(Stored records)
◆ ◆ ◆ ◆ ◆

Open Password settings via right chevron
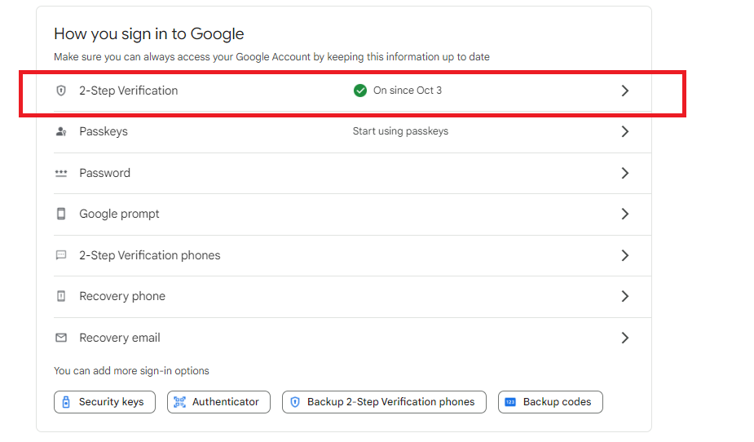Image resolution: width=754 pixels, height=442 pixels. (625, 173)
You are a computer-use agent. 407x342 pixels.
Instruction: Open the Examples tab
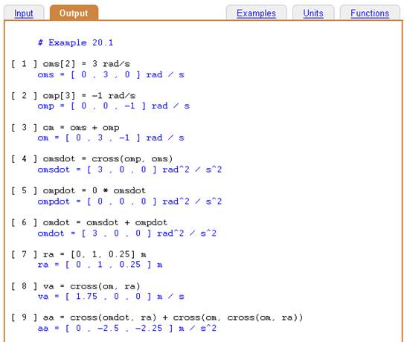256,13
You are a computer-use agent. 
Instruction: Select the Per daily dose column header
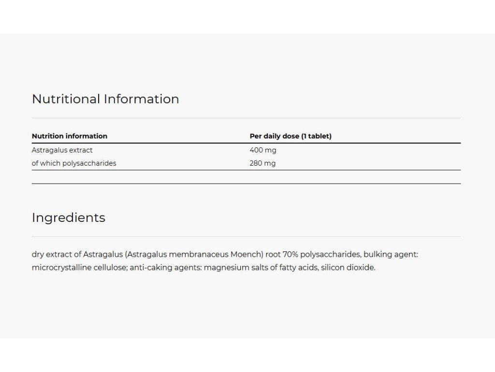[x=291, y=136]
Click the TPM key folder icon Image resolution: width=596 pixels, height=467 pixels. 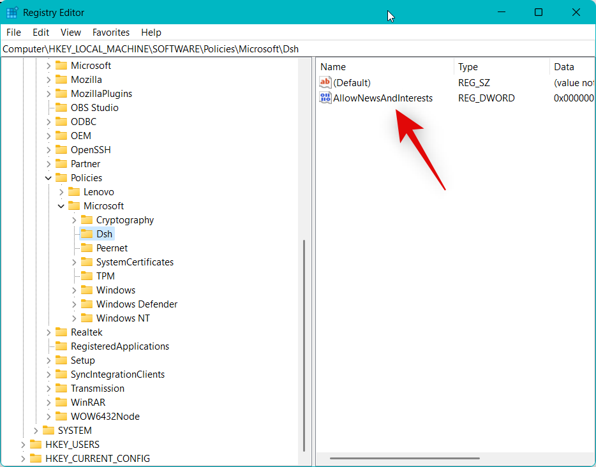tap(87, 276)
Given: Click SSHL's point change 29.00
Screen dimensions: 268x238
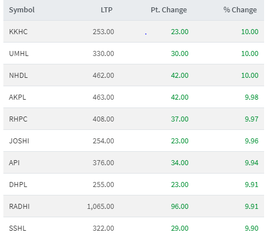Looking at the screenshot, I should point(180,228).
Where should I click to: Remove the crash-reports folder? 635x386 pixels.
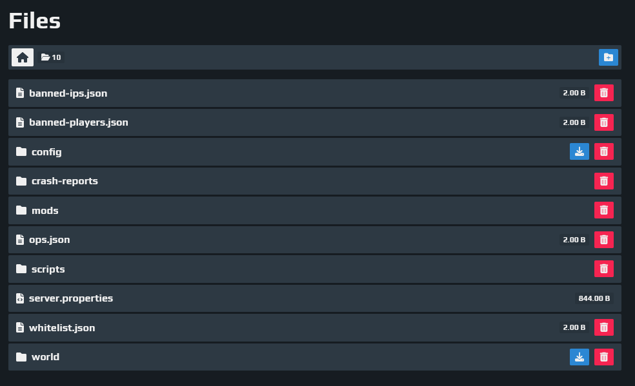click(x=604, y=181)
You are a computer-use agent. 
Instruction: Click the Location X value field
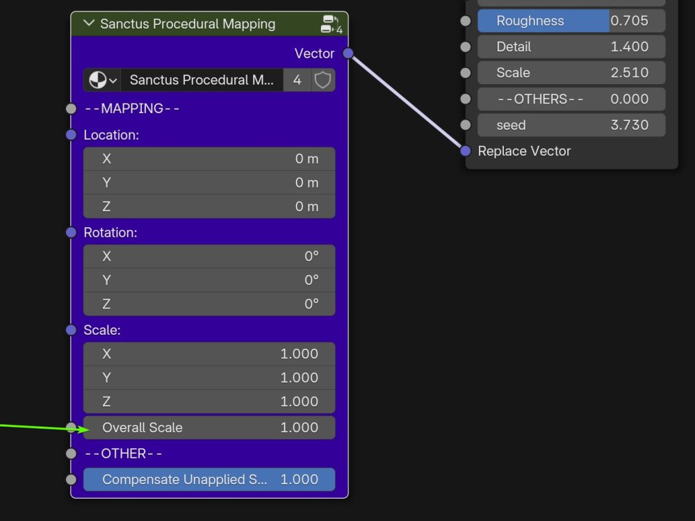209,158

◆ ◆ ◆ ◆ ◆

Find the line with "Screen dimensions: 268x238". Return it and each line after it through the end of the data, exactly, without pictures.

> _COMPLETED EXERCISE_:
Screen dimensions: 268x238
Looking at the screenshot, I should point(180,228).
Where should I click to: Remove the crash-reports folder? 635x386 pixels.
click(x=604, y=181)
You are a computer-use agent. 
Instruction: Click the Location X value field
209,158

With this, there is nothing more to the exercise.